DHS should also get more money to accelerate the movement into American’s jobs, according to the budget request:
The discretionary request provides $345 million for the United States Citizenship and Immigration Services to address naturalization and asylum backlogs [of migrants seeking green cards], support up to 125,000 refugee admissions in 2022, and allow for systems and operations modernization. The discretionary request supports expanded access to the Alternatives to Detention program and provides enhanced case management services, particularly for families seeking asylum.
More money to the Department of Justice to hire pro-migration judges who often stop deportation cases and rubber-stamp requests for green cards and asylum:
In order to address the nearly 1.3 million outstanding cases before the immigration courts, the discretionary request makes an investment of $891 million, an increase of $157 million or 21 percent over the 2021 enacted level, in the Executive Office for Immigration Review. This funding supports 100 new immigration judges, including support personnel, as well as other efficiency measures to reduce the backlog.
The Biden document decares that the budget request “supports the promise of a fair and equitable immigration system that welcomes immigrants and reflects the Nation’s values.”
The funding request would eliminate spending on the border wall — but drastically ramps up spending on Democrats’ pro-migration and other priorities, including “climate change.”
The request wants funding for “Confronts Climate Change and Other Disaster Challenges,” saying:
The discretionary request expands DHS’s work with State and local communities to prepare for the impacts of climate change. The discretionary request invests an additional $540 million above the 2021 enacted level to incorporate climate impacts into pre-disaster planning and resilience efforts. This funding level also supports a resilient infrastructure community grant program, which prioritizes climate resilience projects for vulnerable and historically underserved communities. In addition, the discretionary request continues investments in the incident response workforce to ensure sufficient personnel are trained and available for deployment to help communities respond to future disasters. The discretionary request would also increase the number of FEMA staff equipped to support communities in order to prepare and respond to disasters in an equitable manner.

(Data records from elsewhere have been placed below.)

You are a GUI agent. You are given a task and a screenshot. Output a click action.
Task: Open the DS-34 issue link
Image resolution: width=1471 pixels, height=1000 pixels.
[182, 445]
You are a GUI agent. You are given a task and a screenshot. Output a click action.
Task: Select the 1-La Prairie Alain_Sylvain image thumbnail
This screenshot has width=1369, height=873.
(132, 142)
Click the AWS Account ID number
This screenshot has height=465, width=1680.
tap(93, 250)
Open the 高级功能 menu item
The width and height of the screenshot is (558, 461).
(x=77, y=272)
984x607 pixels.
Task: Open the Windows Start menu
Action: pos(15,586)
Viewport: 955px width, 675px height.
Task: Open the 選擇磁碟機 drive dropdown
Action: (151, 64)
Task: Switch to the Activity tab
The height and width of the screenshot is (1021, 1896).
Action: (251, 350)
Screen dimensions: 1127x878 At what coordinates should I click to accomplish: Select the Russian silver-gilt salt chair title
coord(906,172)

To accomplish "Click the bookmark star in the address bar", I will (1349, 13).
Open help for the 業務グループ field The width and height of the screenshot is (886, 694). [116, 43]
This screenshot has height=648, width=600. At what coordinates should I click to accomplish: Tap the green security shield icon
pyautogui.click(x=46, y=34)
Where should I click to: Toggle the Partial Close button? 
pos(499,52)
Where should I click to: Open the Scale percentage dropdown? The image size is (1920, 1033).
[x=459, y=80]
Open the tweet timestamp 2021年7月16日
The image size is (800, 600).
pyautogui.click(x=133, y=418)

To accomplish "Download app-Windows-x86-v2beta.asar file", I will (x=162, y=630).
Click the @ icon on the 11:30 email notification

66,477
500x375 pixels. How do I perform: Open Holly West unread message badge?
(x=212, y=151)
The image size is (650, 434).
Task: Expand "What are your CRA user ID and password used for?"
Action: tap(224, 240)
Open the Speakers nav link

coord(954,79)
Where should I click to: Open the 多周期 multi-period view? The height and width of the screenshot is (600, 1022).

Revitalizes Research and Development Capacity. The discretionary request proposes $599 million for investments in research, development, and innovation across the Department to lay a strong foundation for securing the American public from future threats. These projects would focus primarily on climate resilience, cybersecurity data analytics, and transportation security technologies.
The opposition is built on the widespread recognition that migration moves money away from most Americans.